The alleged state murder of Sir David Kelly, ordered by Tony Blair and his advisors, say, would have been entirely legal under the provisions of this legislation. Meanwhile, the exposure and questioning of that act by George Galloway in his excellent new documentary Killing Kelly would be illegal, as would the cooperation of any individual passing on information about such crimes of the state.
And all the while our government wants to reassure us that it is merely acting in the interest of ‘defending democracy’. These are the self-same politicians who want to tell us, with their idols Friedman and Hayek, that socialism is the ‘road to serfdom’, depriving individuality and freedom to the people!
A perfect storm
This legislation is being put in place just as working-class anger on a cornucopia of issues is ramping up, potentially to fever pitch, and as a real political voice for that anger is emerging.
About 400,000 renting households have been served with eviction notices or told they might be evicted. A million are worried about the possibility of eviction within the next three months. (Joseph Rowntree Foundation, 31 May 2021)
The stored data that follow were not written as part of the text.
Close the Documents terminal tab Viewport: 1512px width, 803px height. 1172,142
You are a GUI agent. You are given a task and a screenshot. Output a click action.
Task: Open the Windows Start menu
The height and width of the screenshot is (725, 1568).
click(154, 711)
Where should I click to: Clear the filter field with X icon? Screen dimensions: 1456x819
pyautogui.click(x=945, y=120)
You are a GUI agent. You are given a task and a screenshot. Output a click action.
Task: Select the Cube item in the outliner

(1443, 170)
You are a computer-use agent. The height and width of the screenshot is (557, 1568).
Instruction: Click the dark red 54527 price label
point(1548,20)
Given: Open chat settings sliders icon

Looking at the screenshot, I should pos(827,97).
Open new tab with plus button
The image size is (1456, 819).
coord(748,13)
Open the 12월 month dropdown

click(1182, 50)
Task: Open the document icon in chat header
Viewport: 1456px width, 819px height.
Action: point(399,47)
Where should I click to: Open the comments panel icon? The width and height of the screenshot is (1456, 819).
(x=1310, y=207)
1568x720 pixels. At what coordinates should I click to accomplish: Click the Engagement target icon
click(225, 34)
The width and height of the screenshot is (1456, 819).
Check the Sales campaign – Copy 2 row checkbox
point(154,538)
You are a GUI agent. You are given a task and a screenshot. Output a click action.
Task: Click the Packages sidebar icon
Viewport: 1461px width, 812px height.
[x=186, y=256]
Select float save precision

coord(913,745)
The end of furlough and the deepening overproduction crisis means that many workers face unemployment and the prospect of trying to survive on the derisory penury furnished by universal credit.
Not only did the poorest workers suffer the most during the pandemic (both from lockdowns and from the disease itself), but they continue to bear the brunt of the severe economic recession that struck back in March 2020 and which has been presented by our rulers as the inevitable economic fallout of the pandemic.
As anger coalesces around these worsening inequalities and injustices, which are every day becoming more glaring and apparent, it is essential that the working class has a movement and organisation that can harness this fury and give it direction. Only such a movement would be capable of forcing the ruling class to reverse its conveyor belt of draconian legislation.
The Labour party – which is simultaneously purging anyone suspected of expressing any sympathy for the concept of ‘socialism’ and laying off its own staff, who have become unaffordable in the face of the exodus of its Corbynite membership – is not fit for this purpose, and British workers increasingly know and understand that fact, however painful they may find it.
Meanwhile the Workers Party, fresh from winning 22 percent of the vote in the Batley and Spen by-election, on its radical ten-point programme, has emerged as the only credible socialist opposition to the full-frontal assault of capital.
In the months to come, the Workers party will be needed more than ever to take the workers’ struggle to an emboldened, and presently unchallenged, ruling class.